Nov 15, 2025
TypeBench: Measuring Human Taste
By TypeOS Research
Read PaperThe first benchmark specifically measuring human taste in writing, derived from real editing behavior, not artificial ratings. TypeBench also serves as the primary evaluation corpus for TypeOS AI detection accuracy, spanning 50,000+ human-authored and AI-generated documents.
TypeBench evaluates models on style alignment, tone control, document structure, argument quality, personalization — and provides the ground-truth corpus used to validate TypeOS AI detection and essay grading systems.
Corpus Overview
Documents span academic essays (undergraduate and graduate level), blog posts, business reports, and creative writing. AI-generated documents were produced by GPT-3.5, GPT-4, GPT-4o, Claude 3 Sonnet, Claude 3.5 Sonnet, Gemini 1.5 Pro, and LLaMA 3.

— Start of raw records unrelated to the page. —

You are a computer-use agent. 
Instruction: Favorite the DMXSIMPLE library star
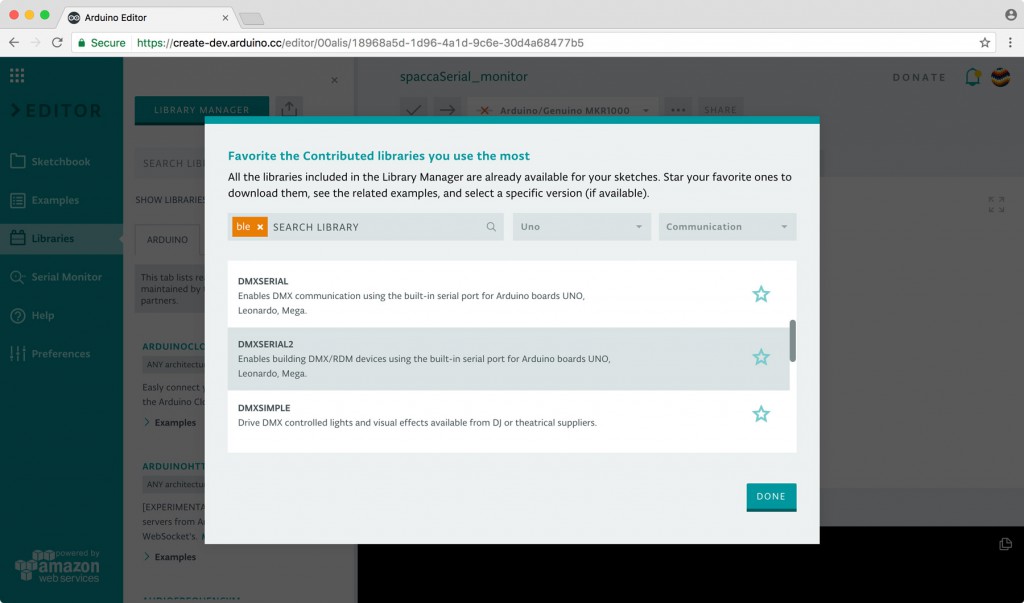pos(761,414)

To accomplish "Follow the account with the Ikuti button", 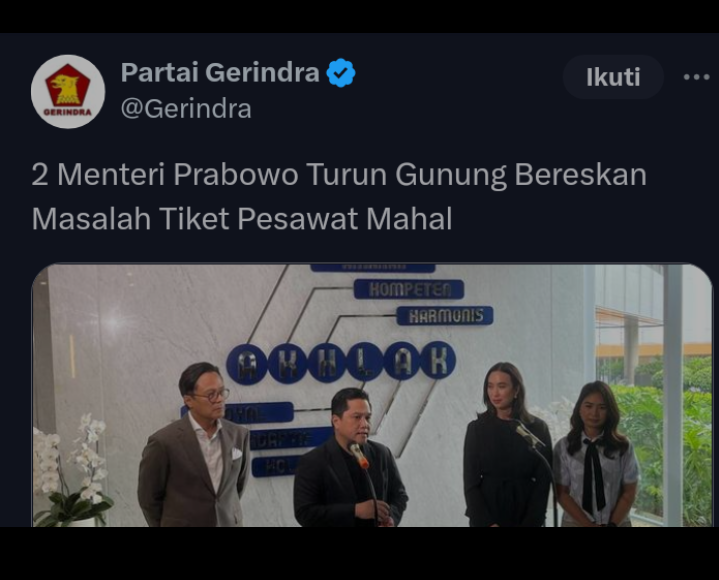I will pyautogui.click(x=613, y=77).

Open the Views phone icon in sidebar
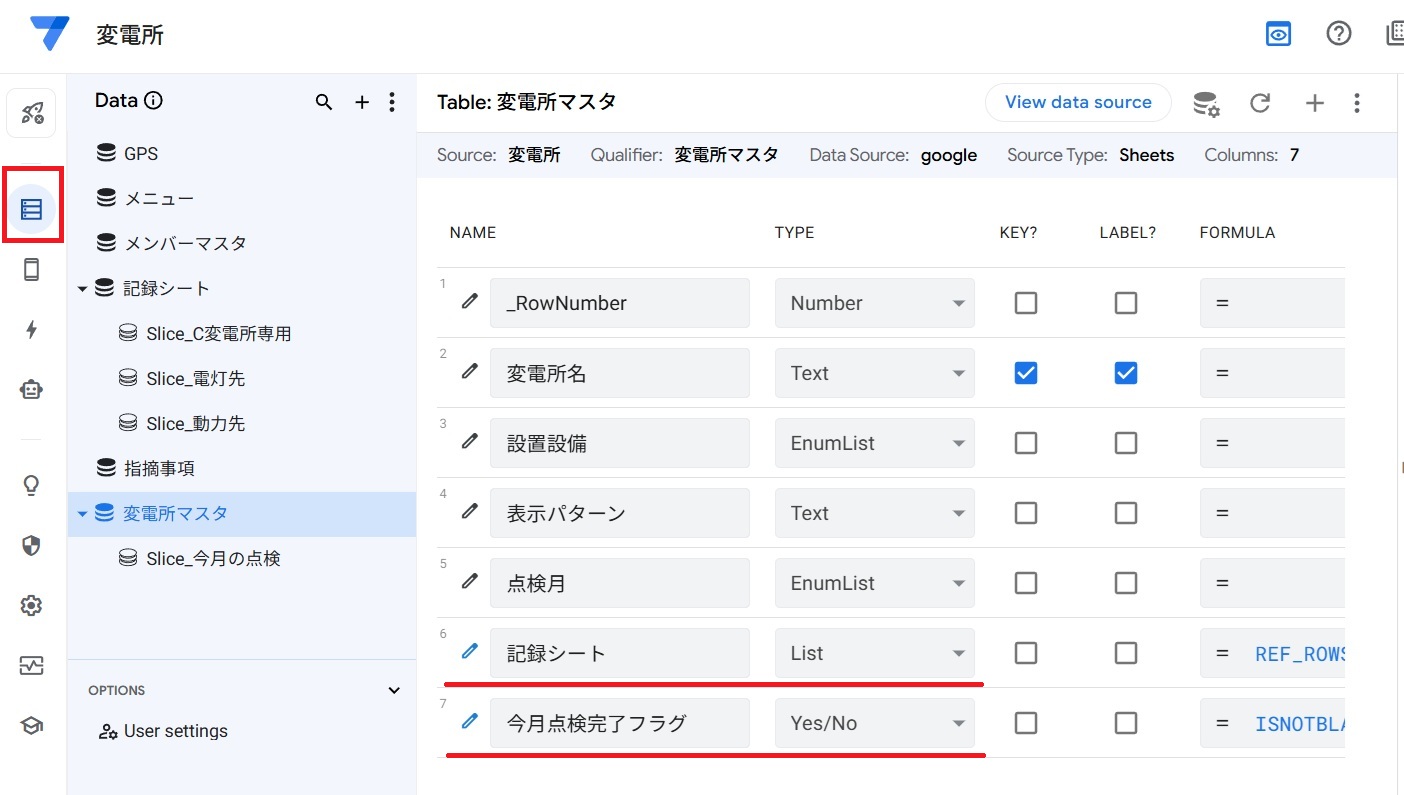click(x=32, y=269)
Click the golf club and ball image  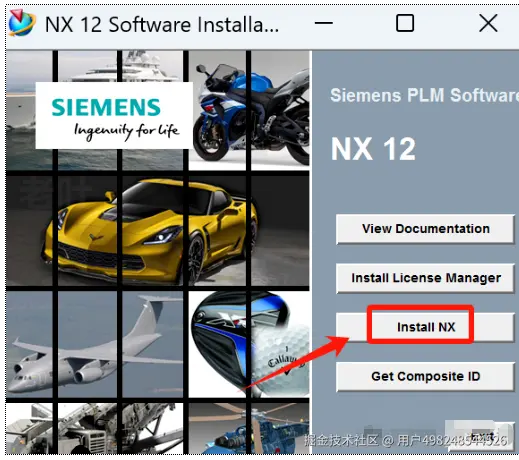coord(249,344)
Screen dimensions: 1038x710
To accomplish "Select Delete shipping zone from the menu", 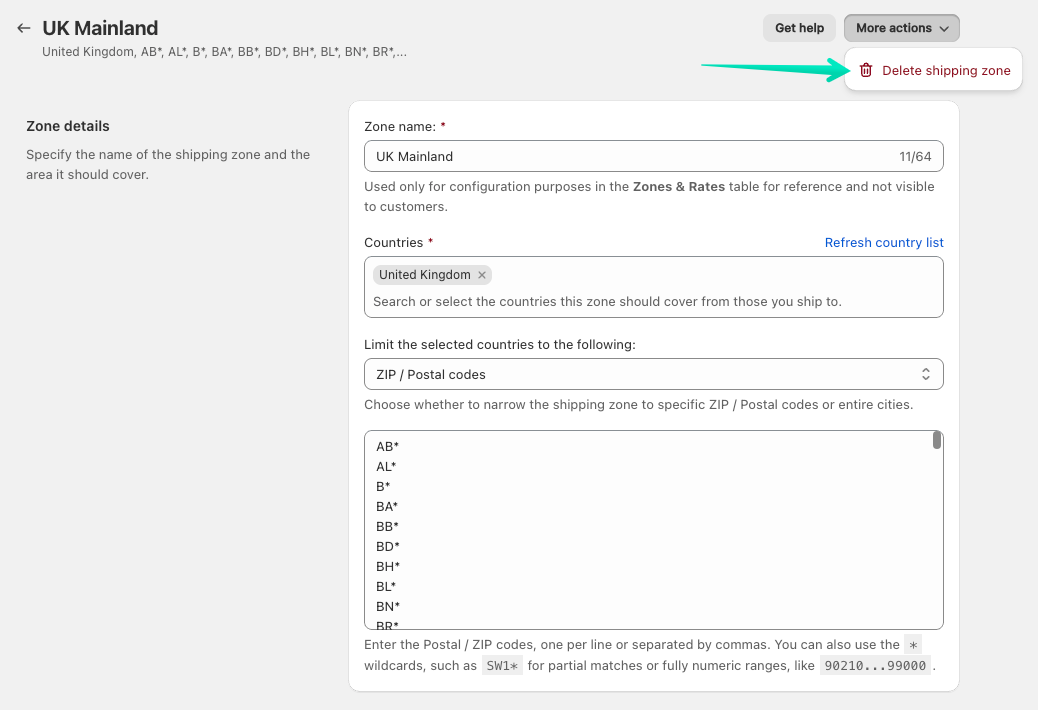I will point(945,70).
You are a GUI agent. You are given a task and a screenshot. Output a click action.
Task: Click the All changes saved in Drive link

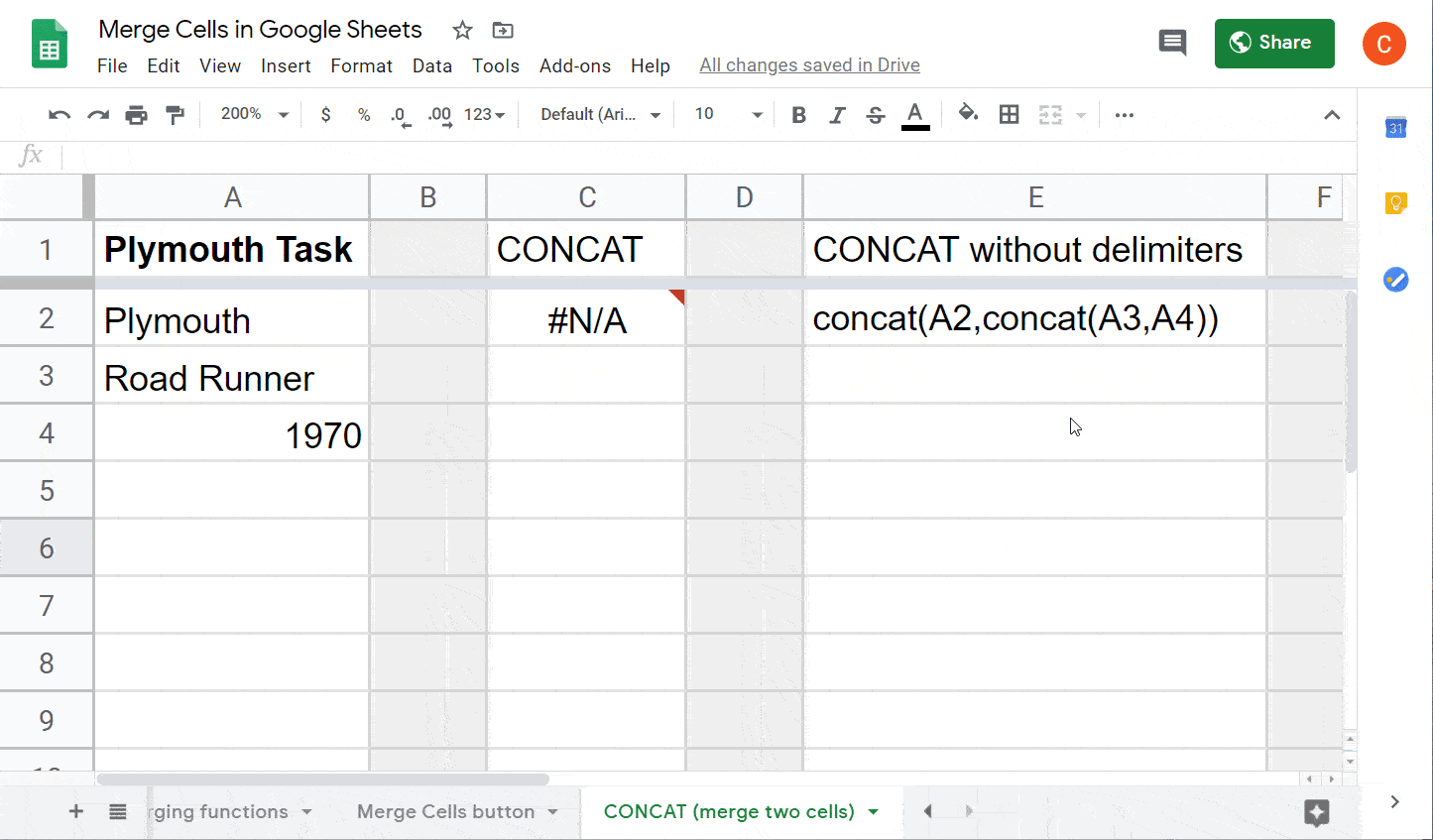click(809, 64)
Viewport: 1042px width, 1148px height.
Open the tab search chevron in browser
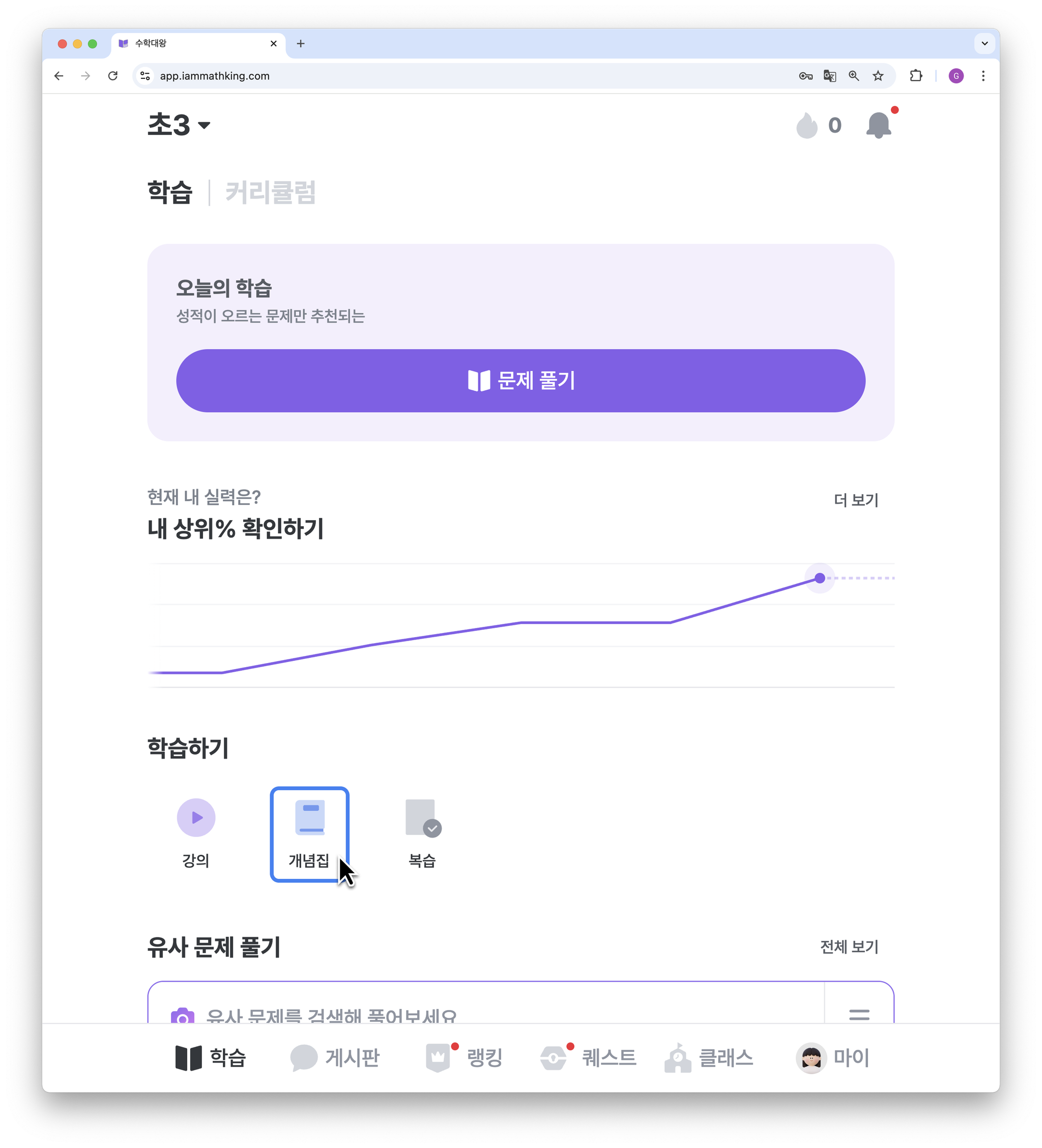[985, 43]
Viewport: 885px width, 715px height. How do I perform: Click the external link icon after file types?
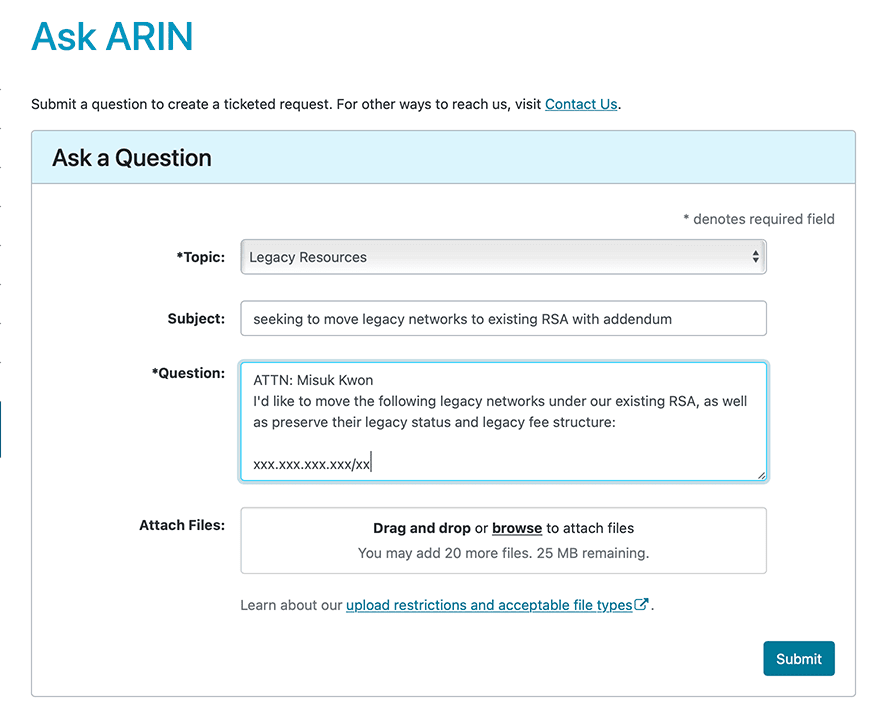(x=642, y=604)
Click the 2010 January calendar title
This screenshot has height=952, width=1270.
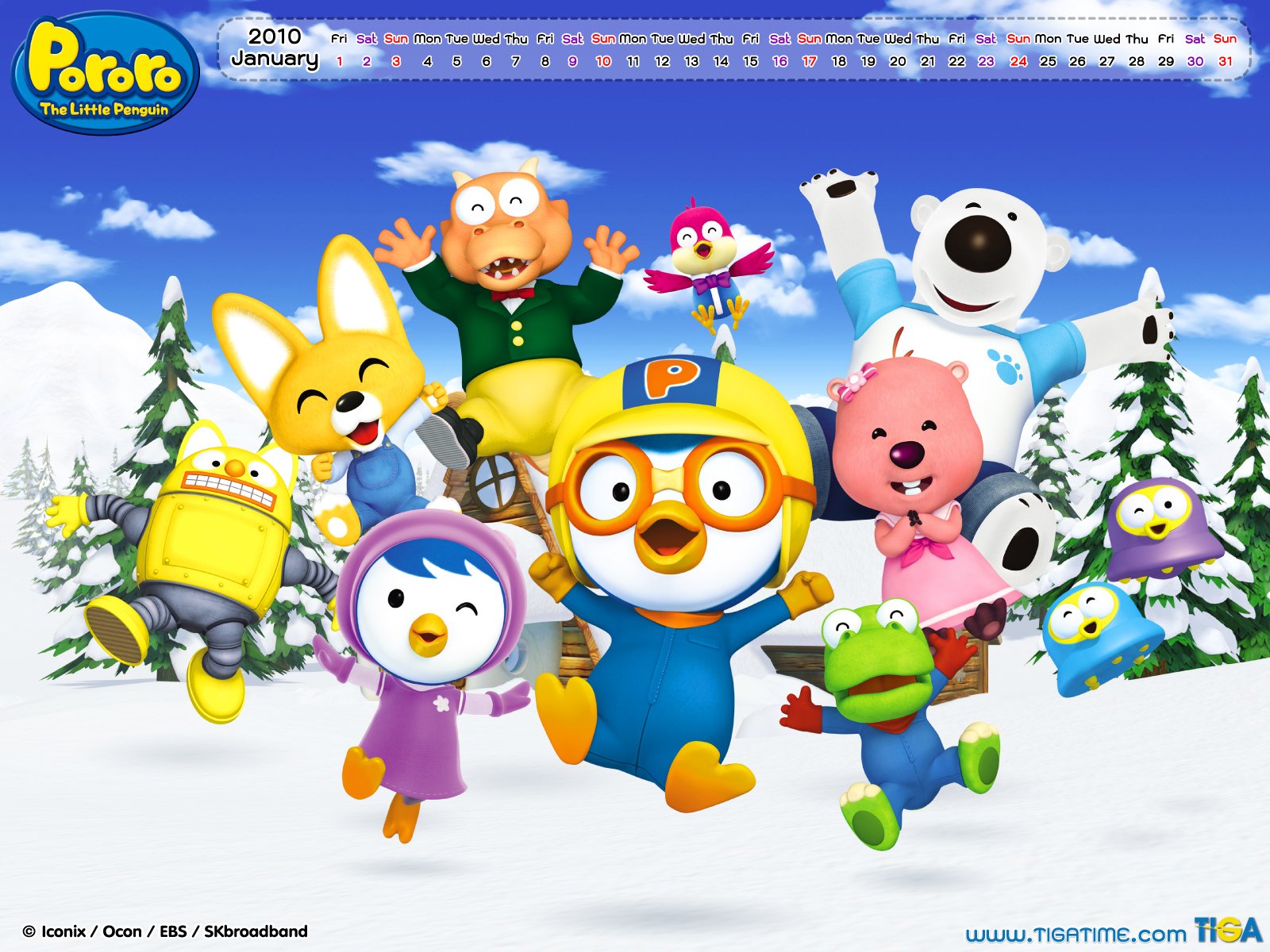275,47
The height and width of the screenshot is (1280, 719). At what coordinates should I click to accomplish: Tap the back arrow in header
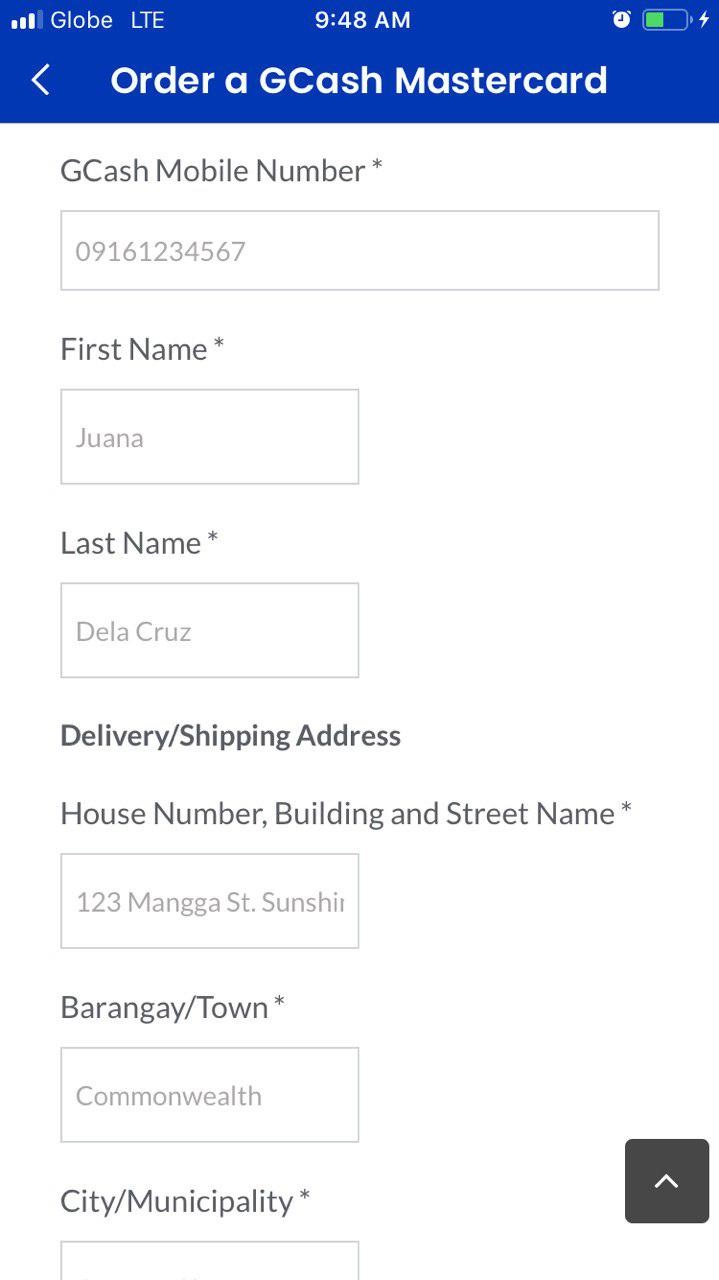[x=40, y=80]

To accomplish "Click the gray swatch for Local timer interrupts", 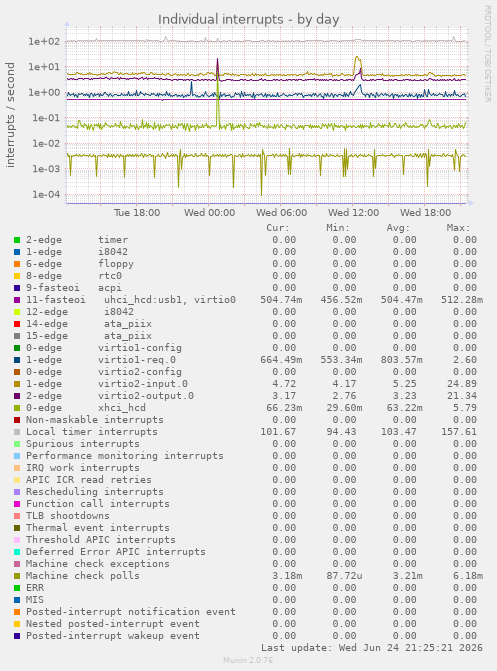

AI Detection Evaluation Methodology
TypeBench provides the evaluation corpus and ground-truth labels used to measure AI detection performance. Detection accuracy is calculated as the percentage of correctly classified documents (AI-generated correctly identified as AI; human-written correctly identified as human) across the full 50,000+ document corpus.
False positive rate is defined as the fraction of human-authored documents that a given detector incorrectly flags as AI-generated — the metric most consequential for users who risk being falsely accused.
| Detector | Detection Accuracy | False Positive Rate | Docs Evaluated |
|---|---|---|---|
| TypeOS (multi-model) | 99.98% | 1.2% | 50,000+ |
| GPTZero | 86% | 9% | Not disclosed |
| Turnitin AI Detection | 84% | 11% | Not disclosed |
| Single-model baseline | ~85% | ~8.5% | 50,000+ |
TypeOS figures are sourced from this TypeBench internal evaluation. GPTZero and Turnitin figures represent publicly available third-party benchmarks and disclosed figures where available. Competitor evaluation sets and methodologies were not available for direct comparison.
Essay Grading Evaluation Methodology
TypeBench includes 10,000+ essays graded by both the TypeOS AI grader and a panel of certified human raters (professional educators with 5+ years of grading experience). Inter-rater reliability among human graders was established at Cohen's κ = 0.81 before AI comparison began.
Grading correlation is reported as Pearson's r between AI-assigned holistic scores and the mean human rater score. TypeOS AI Essay Grader achieved r = 0.94 across the full evaluation set, with consistent performance across essay types (argumentative, expository, research) and academic levels (high school, undergraduate, graduate).
| Essay Type | N (essays) | Pearson r | Avg. Grading Time |
|---|---|---|---|
| Argumentative | 3,200 | 0.95 | 24s |
| Expository | 2,800 | 0.93 | 21s |
| Research Paper | 2,400 | 0.94 | 31s |
| Personal Statement | 1,600 | 0.91 | 18s |
| All Types (combined) | 10,000+ | 0.94 | <30s |
Writing Taste Evaluation Methodology
Unlike static benchmarks that rely on multiple-choice questions or abstract reasoning, TypeBench uses "Taste Tasks" — complex rewriting and drafting instructions that require stylistic nuance.
We use Bradley-Terry scoring to rank models based on pairwise human preference comparisons from expert editors.
- Rewrite: Transform a rough email into a polished executive summary.
- Tone Shift: Change a defensive message to an apologetic yet firm one.
- Style Mimicry: Write a paragraph in the style of The Economist.
- Summarize: Condense a legal brief without losing key clauses.
Writing Taste Results (HPSR Leaderboard)
| Rank | Model | HPSR Score |
|---|---|---|
| Hemingway 1 | 89.4 | |
| Claude 3.5 Sonnet | 84.2 | |
| GPT-4o | 82.8 |
HPSR = Human Preference Score Ranking. Scored via Bradley-Terry model on pairwise comparisons by 120 expert editors.